■ **Problem requirements**
Find the line with "Open the Playback Timing combo box" in the entries below, then reproduce it and every line after it down to and including the line with "Uncheck the third", exactly.
*** Opening The data ***
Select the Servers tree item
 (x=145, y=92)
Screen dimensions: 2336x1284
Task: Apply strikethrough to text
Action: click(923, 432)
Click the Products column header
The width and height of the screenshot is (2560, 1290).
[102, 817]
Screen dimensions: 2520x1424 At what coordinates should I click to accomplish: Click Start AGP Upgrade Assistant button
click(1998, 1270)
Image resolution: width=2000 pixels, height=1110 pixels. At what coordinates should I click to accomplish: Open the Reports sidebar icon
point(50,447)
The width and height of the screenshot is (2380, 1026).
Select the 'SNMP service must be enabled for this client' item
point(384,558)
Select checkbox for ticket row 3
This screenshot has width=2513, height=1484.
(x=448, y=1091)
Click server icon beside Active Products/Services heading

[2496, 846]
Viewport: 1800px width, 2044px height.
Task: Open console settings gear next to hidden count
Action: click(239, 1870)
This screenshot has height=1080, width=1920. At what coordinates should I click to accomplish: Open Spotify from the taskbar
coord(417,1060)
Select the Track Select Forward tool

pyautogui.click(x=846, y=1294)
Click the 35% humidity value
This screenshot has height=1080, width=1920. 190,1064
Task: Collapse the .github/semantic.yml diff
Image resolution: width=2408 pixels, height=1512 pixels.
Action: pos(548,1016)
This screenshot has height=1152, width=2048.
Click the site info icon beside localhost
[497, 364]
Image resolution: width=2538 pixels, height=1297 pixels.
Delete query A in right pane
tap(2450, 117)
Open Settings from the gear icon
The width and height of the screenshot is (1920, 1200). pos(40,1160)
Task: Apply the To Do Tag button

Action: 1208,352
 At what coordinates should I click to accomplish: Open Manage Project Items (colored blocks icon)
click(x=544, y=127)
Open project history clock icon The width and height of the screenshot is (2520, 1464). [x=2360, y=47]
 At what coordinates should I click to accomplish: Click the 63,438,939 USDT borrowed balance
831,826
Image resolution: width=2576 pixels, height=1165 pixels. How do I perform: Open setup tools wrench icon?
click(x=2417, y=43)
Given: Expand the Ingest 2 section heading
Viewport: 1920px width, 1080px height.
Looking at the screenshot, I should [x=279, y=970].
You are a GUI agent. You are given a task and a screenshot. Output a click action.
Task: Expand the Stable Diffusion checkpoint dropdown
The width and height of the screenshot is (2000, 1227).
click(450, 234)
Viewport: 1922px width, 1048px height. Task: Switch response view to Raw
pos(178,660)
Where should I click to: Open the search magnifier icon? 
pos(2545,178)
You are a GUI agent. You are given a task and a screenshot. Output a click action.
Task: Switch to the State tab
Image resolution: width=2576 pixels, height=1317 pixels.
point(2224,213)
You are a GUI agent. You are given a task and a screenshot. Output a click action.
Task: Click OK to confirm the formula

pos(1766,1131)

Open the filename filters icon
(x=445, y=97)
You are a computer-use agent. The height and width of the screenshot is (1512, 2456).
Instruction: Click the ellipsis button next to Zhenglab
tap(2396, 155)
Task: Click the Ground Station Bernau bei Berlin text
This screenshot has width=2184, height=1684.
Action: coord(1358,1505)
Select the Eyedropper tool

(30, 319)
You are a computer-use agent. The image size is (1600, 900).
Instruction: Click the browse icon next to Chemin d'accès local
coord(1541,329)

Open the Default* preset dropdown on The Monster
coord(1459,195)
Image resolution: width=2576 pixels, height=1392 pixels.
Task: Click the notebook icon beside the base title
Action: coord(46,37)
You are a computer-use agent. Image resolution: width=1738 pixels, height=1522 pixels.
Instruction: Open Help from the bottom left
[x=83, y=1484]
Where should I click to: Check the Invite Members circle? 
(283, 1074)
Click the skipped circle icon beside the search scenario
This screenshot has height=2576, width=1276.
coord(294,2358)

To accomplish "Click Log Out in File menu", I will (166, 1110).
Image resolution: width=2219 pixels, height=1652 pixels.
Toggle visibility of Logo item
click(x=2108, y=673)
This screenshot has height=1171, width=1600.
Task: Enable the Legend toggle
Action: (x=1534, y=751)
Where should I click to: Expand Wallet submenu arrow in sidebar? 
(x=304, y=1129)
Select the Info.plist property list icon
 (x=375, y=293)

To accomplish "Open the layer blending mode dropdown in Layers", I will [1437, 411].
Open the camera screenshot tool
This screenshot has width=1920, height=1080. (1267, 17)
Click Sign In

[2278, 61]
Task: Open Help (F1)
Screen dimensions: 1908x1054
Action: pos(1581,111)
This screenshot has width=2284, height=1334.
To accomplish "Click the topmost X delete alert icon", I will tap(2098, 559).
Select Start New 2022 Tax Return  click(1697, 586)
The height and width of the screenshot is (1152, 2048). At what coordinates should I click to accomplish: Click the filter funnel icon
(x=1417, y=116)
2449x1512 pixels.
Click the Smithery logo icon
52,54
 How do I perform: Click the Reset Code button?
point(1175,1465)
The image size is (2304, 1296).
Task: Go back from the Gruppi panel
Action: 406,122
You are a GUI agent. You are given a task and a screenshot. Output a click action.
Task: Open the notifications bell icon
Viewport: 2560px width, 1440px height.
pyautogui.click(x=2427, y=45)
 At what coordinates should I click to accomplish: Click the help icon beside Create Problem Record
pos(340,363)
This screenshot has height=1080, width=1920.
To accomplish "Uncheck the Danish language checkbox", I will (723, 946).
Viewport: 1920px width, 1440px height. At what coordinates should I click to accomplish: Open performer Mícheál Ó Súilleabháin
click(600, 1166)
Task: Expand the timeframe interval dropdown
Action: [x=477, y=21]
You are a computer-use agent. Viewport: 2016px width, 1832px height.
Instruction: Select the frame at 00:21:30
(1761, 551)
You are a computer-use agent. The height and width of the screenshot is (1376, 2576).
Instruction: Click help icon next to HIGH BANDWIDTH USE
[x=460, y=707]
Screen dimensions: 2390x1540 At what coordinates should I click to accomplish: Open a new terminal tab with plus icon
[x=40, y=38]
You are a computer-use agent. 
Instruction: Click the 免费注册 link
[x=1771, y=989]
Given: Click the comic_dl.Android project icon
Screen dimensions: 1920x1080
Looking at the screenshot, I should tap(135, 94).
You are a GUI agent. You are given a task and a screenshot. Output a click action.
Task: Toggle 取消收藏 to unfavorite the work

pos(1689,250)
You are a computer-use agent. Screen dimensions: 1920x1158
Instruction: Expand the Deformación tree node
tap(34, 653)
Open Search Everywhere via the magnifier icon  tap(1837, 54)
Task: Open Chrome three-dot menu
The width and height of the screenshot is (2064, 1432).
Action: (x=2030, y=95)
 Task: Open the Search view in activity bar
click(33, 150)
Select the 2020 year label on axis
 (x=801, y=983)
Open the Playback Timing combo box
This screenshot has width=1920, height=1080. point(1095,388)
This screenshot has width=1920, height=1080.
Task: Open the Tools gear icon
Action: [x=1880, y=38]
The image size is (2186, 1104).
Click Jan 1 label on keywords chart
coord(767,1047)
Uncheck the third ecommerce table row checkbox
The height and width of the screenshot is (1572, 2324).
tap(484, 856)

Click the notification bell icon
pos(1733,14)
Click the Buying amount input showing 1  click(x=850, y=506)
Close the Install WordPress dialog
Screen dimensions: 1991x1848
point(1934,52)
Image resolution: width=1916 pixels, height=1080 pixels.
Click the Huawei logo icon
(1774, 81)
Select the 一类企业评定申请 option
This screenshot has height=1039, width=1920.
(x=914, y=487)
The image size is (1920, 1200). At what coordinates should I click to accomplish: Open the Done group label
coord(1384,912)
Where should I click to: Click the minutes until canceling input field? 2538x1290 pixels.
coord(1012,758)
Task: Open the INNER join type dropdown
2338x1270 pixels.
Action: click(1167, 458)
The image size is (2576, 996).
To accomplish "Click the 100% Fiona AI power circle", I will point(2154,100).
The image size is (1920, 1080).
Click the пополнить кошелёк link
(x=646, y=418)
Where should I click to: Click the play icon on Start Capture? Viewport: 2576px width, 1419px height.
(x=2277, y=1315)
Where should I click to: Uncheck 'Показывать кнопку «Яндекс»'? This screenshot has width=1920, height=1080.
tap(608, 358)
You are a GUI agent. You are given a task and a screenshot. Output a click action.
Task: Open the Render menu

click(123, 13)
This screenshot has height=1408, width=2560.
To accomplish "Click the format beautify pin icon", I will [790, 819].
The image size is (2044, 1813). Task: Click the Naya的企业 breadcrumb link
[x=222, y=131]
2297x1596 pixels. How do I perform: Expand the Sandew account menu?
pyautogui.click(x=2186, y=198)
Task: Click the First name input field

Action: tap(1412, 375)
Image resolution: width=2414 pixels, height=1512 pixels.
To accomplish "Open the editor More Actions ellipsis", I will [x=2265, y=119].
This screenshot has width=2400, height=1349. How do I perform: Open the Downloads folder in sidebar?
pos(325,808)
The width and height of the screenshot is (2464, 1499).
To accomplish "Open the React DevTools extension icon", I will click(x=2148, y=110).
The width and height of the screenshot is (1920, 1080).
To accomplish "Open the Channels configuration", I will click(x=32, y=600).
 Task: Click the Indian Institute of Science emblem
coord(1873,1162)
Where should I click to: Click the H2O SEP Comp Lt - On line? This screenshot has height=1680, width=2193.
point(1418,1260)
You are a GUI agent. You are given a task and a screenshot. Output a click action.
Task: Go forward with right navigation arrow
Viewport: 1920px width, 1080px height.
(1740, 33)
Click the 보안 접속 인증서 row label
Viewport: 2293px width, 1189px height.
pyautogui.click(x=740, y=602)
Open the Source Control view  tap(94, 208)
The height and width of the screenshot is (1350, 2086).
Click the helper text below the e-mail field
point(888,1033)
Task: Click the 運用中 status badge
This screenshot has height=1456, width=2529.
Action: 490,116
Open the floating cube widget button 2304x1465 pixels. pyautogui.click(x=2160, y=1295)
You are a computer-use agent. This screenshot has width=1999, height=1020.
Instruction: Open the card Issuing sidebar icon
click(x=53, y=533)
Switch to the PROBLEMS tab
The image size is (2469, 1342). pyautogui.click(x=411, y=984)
*** Closing The data ***
■ **Finished task**
Open the Playback Timing combo box
This screenshot has width=1920, height=1080. point(1095,388)
This screenshot has width=1920, height=1080.
Task: Open the Tools gear icon
Action: [x=1880, y=38]
The image size is (2186, 1104).
Click Jan 1 label on keywords chart
coord(767,1047)
Uncheck the third ecommerce table row checkbox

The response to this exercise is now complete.